A Ale le fascina iniciar discusiones. Lo que hace es abrir el tema en dos, colocar en un lado a los animales extraños y en el otro a los todavía más extraños. Todo para que este segundo lado quede menos poblado sin que en el proceso caigan muertos.
Yo, en cambio, tengo por fin que decidirme, para empezar cualquier cosa de cualquier tipo, a abrir espacio en mi pinche mesa. Nunca dura limpia y durante mis intentos por despejarla, me pierdo sin retorno en la praxis-pregunta, caso por caso, de por qué sigue una cosa esperando a ser usada o, en otras palabras, por qué no se ha ido tanta mierda inservible a la mierda. ¿Tan aburrida está la mierda inservible que necesita de mí para distraerse?
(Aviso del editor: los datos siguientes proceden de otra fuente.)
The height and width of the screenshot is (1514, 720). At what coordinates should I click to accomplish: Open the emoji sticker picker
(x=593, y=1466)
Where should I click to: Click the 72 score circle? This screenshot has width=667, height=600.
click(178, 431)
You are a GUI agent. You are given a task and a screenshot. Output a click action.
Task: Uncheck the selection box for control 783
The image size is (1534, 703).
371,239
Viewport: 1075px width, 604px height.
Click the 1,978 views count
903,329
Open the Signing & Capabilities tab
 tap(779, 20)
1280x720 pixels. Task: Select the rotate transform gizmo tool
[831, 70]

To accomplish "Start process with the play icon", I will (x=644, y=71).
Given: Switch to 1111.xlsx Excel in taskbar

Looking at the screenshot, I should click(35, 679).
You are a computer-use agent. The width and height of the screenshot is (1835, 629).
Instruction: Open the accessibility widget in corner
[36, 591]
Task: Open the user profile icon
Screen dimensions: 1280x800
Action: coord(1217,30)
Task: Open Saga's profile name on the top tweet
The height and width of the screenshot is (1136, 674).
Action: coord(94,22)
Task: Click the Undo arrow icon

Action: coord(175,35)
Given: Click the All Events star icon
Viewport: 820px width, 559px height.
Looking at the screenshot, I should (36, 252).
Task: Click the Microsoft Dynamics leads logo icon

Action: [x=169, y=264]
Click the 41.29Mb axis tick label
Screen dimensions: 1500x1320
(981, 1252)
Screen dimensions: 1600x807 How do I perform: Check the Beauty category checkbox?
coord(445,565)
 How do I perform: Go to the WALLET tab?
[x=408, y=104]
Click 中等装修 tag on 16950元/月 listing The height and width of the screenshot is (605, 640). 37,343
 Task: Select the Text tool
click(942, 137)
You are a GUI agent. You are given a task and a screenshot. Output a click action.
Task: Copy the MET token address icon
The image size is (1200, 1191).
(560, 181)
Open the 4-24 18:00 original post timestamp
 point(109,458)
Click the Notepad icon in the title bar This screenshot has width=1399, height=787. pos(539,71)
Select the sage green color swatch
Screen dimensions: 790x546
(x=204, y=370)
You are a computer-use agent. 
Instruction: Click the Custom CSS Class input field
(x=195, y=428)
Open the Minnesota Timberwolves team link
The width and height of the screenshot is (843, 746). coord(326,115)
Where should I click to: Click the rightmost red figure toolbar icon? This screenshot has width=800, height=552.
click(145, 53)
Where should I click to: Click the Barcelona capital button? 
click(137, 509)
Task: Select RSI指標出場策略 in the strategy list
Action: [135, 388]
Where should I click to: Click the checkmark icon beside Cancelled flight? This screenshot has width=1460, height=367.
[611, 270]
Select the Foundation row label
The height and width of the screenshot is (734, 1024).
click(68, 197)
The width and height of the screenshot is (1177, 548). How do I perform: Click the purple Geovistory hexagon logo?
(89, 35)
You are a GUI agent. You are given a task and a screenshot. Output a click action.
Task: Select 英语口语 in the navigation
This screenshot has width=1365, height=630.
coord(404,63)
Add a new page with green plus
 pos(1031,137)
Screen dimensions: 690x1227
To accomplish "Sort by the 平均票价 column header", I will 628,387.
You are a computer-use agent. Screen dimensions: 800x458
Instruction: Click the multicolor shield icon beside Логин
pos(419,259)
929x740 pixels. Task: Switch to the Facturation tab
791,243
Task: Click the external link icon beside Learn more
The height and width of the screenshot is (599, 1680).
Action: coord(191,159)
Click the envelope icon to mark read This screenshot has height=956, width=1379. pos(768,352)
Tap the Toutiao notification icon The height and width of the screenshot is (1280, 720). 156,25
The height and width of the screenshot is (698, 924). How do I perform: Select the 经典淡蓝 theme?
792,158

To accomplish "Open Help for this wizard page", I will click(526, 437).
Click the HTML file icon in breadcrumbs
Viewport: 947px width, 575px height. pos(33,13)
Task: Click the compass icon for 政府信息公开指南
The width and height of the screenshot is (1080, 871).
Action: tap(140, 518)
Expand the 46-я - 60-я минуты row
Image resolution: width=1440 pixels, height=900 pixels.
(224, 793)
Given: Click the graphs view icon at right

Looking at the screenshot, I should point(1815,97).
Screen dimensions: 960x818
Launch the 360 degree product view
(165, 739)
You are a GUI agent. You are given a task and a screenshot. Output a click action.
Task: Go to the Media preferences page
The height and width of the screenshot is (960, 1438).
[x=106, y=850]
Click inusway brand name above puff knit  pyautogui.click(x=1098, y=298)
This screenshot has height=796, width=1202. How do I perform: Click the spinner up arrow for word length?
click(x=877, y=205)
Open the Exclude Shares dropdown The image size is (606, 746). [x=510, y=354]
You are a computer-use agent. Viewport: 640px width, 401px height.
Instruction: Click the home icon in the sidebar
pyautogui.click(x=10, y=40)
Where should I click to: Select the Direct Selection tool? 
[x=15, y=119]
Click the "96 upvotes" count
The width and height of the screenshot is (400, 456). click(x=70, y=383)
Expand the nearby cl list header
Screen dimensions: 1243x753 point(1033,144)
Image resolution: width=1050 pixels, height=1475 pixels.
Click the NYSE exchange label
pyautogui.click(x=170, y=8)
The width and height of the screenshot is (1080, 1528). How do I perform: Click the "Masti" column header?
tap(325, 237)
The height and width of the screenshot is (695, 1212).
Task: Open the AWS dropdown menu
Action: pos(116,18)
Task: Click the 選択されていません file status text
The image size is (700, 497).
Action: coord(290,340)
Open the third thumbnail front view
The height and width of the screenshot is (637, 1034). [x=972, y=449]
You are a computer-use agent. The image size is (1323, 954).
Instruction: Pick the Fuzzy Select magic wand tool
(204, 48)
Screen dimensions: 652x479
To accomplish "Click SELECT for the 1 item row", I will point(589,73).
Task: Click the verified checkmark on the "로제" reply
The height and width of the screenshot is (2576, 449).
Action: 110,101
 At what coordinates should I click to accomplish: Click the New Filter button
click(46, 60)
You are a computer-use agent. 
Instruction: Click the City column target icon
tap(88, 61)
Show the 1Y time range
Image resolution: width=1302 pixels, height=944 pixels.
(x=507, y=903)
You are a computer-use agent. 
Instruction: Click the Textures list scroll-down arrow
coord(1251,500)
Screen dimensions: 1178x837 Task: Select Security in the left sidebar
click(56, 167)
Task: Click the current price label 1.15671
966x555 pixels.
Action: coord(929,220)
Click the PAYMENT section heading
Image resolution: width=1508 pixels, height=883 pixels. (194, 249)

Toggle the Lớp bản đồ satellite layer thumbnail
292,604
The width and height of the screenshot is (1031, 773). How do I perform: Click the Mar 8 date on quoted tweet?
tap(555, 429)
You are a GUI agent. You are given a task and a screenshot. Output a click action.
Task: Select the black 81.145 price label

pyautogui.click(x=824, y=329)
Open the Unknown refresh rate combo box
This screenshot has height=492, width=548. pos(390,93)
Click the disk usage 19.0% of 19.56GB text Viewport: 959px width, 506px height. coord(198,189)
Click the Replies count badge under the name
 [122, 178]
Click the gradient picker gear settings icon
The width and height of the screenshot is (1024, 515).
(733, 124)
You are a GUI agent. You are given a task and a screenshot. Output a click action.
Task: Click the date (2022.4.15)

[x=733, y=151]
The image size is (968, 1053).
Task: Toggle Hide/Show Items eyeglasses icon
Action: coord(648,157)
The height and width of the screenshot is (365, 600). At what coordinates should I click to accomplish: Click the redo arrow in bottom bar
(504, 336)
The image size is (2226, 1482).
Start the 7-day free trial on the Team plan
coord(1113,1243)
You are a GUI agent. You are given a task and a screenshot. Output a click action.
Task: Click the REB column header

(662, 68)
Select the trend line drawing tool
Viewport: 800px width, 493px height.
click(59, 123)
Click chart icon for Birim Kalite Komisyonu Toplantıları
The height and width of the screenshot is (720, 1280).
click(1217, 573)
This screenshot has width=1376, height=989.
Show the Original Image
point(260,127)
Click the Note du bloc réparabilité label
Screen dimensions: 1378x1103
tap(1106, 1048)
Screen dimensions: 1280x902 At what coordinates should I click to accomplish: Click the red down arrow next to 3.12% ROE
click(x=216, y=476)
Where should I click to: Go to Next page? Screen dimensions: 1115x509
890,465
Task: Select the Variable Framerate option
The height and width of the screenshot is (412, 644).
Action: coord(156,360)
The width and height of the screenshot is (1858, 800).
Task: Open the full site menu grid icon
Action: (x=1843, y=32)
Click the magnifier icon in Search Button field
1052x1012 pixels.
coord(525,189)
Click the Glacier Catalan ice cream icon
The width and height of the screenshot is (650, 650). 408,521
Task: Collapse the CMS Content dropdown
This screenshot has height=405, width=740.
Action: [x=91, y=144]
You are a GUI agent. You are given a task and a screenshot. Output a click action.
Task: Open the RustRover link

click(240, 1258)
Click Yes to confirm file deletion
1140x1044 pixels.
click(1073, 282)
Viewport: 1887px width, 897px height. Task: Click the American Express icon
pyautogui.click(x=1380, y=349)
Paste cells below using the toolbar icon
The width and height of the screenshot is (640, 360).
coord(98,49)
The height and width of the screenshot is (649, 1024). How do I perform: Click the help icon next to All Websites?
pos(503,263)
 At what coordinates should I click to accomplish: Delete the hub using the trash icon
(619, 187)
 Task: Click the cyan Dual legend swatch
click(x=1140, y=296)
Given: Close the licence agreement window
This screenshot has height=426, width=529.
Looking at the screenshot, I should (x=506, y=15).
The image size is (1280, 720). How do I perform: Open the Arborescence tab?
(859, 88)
La misma situación se replica (¿dónde empezó?) en cualquier ámbito: mis ambiciones de concentración y consistencia desbordan y decaen simultáneamente, demasiado sueño o demasiada falta de sueño, me sobran conocidos regulares, etc. Lo dije todo con: "tengo por fin que decidirme". ¿A qué suena eso? Al objeto favorito de la colección del fracasado.
Sé que desde hace mucho lo que tengo que hacer es una limpieza. A menos que, como parece a veces, sea con las manos sucias buscando en tierra mojada, totalmente ensuciándose mucho más que las manos que algo de limpieza en verdad empieza.